Append-only files in Redis and write-ahead logs in Tarantool options enable data persistence for current databases. Comparisons only for similar configurations of different databases are described in this paper. It means we don’t compare, for example, Redis with enabled append-only files and Tarantool with disabled write-ahead logs.
Yahoo! Cloud Serving Benchmark, or YCSB is a powerful utility for performance measuring of a wide range of NoSQL databases including in-memory and on-disk solutions. YCSB is a branch standard for performance measuring of NoSQL solutions, which is why we are using it. We are interested in Redis and Tarantool drivers which are included in YCSB and the Memcached driver which is created by us based on the spymemcached library. The source of this YCSB branch can be seen here.
YCSB provides few core workload types that are presented in its own directory as configuration files. There are six major workload types named by letters from A to F.

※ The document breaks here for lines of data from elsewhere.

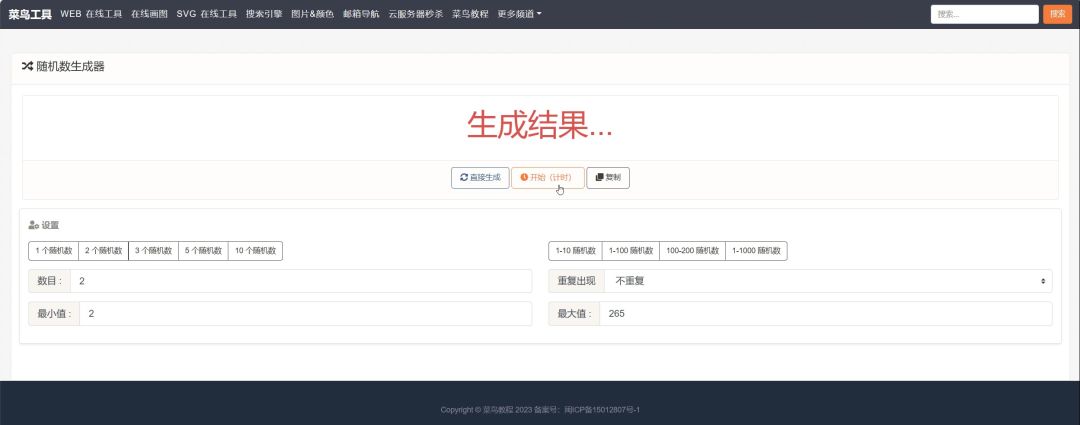Click the 最小值 input field
This screenshot has width=1080, height=425.
click(306, 313)
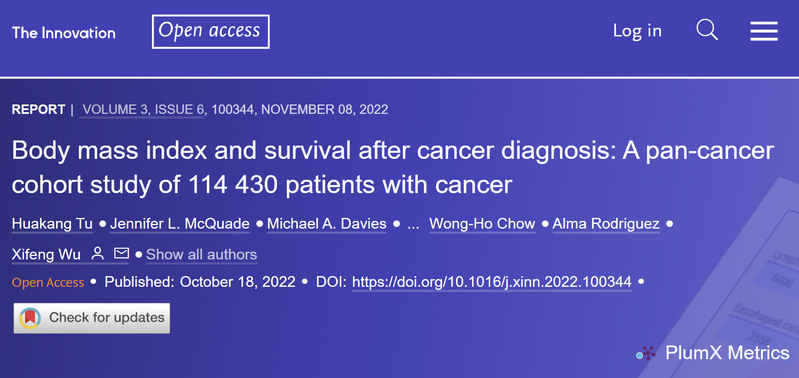Open the hamburger menu icon
The image size is (799, 378).
click(764, 31)
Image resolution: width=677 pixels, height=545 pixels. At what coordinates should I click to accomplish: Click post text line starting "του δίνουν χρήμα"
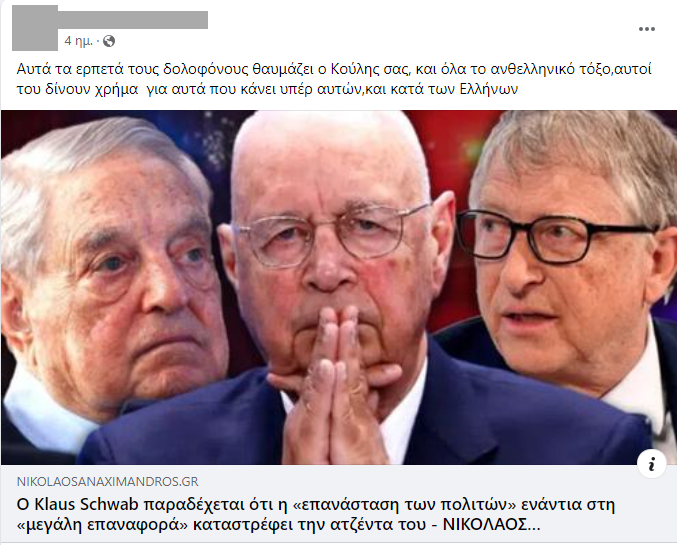tap(267, 89)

Workload A is an update heavy workload. It has a mix of 50/50 reads and writes. An application example is a session store recording recent actions. Workload B is primarily a read workload. It has a 95/5 read/write mix. Application example: photo tagging; add a tag is an update, but most operations are to read tags. Workload C is 100% read. Application example: user profile cache, where profiles are constructed elsewhere (e.g., Hadoop). In Workload D, new records are inserted and the most recently inserted records are the most popular. Application example: user status updates; people want to read the latest. In Workload E, short ranges of records are queried instead of individual records. Application example: threaded conversations, where each scan is for the posts in a given thread (assumed to be clustered by thread id). In Workload F, the client will read a record, modify it, and write back the changes. Application example: user database, where user records are read and modified by the user or to record user activity.

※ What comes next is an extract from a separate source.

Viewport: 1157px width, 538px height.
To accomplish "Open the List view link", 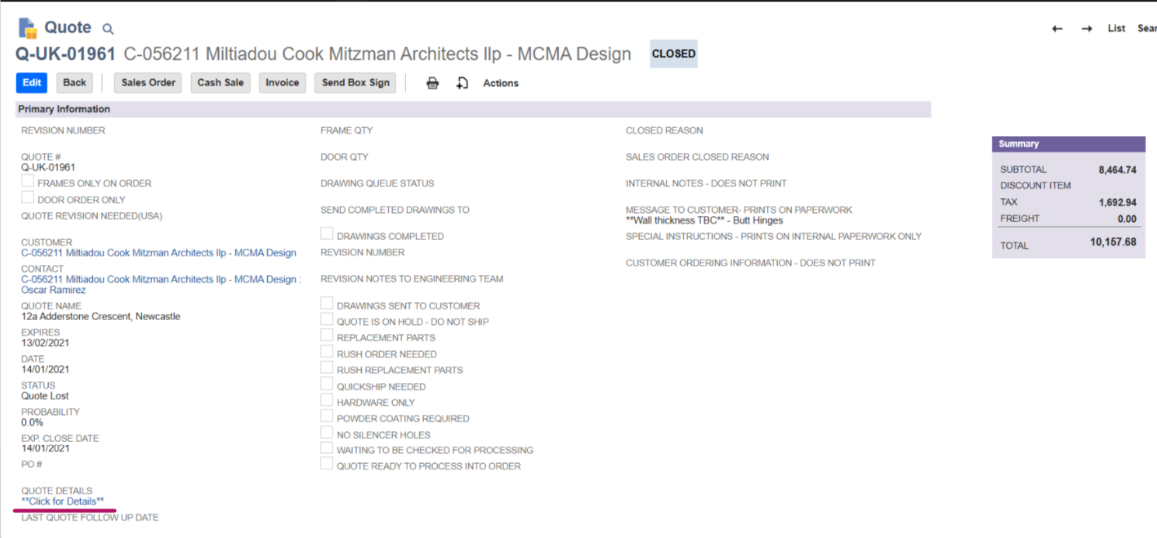I will 1116,28.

We have changed two parameters in each of these configuration files: recordcount to 2000000 and operationcount to 5000000. YCSB is a multithreaded tester and we start it with 8, 16, 32, 64, 128 and 256 threads.
Now we will show and describe some packs of plots drawn by us in R. Sources of plot scrips can be downloaded here.
Tarantool with both hash and tree indices is the best for all investigated workloads. It creates a lock-free in-memory engine, which does not consist of any mutexes or other concurrency primitives and uses cooperative multitasking. After considering these graphs, we can conclude that high throughput is one of the strengths of the Tarantool database.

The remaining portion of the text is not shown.